The rest either have struggled to gather the information or have raised concerns about the reliability of data collected under less-than-ideal circumstances, such as at drive-up testing centers or in hastily built medical tents.
Race “is an area of data that we have challenges with to begin with,” Plescia said, adding that, even during normal times, some doctors or clinics might guess a patient’s race or make assumptions when gathering information, sometimes forcing public health officials to track the data down later. The current crisis, with health care providers overwhelmed, makes data collection even more difficult, he said.Insert in stories:
Some states say as many as 40 percent of lab reports are coming in with incomplete information, compared to about 10 percent under normal circumstances, said Janet Hamilton, executive director of the Council of State and Territorial Epidemiologists, an organization of infectious disease specialists working for health departments.
Many states don’t have the technology to quickly gather and distribute patient demographic data, and medical providers might, for example, leave race out of the paperwork they send to labs that run the coronavirus tests, Hamilton said. “We have an outbreak moving with speed and intensity, and we haven’t been funded with the right infrastructure to support that need.”
Also, in some cases, especially in states that haven’t yet seen high numbers of infections, health authorities have withheld racial data deliberately to avoid stigmatizing certain racial or ethnic groups or to avoid the appearance that certain groups are immune, Hamilton said.
“It’s really important to underscore that this virus is a rapidly moving infectious virus and that it’s crucial that everyone understands that they are at risk,” she said. “This isn’t a virus that is only impacting certain groups or subgroups.”
‘Not only the message but the messenger’
But health equity experts say state and federal agencies need to do a better job of documenting and addressing potential racial disparities.
“I’m glad that we’re all in this together,” said Stephen B. Thomas, who directs the Center for Health Equity at the University of Maryland in College Park. “But when we’re all in this together, the dominant culture doesn’t see a reason to talk about different racial and ethnic groups. It’s just not even on the radar screen.”
The underlying conditions that are often listed as risk factors for coronavirus complications include heart disease, diabetes and asthma. Those are the “very diseases that black folks and brown folks have been dying from, even before COVID-19,” Thomas said, “and so to see the data come out with absolutely no reference to racial or ethnic breakdowns has given me pause.”
Data is crucial to ensure that public health interventions are working for everyone, he said. “If we find that black folks aren’t even being tested, if we find Latino folks are afraid to go to test sites because of fear of ICE,” Thomas said, referring to U.S. Immigration and Customs Enforcement, “then we have people walking around infected and they don’t know it.”

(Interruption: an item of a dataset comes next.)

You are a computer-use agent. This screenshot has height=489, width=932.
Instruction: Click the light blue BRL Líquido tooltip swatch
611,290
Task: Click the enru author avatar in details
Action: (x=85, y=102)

If data shows that certain groups are being hit hard by the virus, it could pressure public officials and health authorities to do deliberate outreach to those communities, possibly working through churches or leaders who already have residents’ trust.
Research shows that African Americans and Latinos are less likely to trust their doctors. That’s in part because of racist policies and programs of the past, Thomas said, citing the infamous Tuskegee study that began in the 1930s, which left hundreds of African American men with untreated syphilis for decades.
Thomas added that most of the experts he’s seen talking about the coronavirus on TV news haven’t reflected the nation’s racial diversity.
“It’s not only the message but the messenger” that’s important, he said. “And for certain groups, in particular African Americans and other groups that have historically been discriminated against simply because of who they are, we need to tailor the message to them.”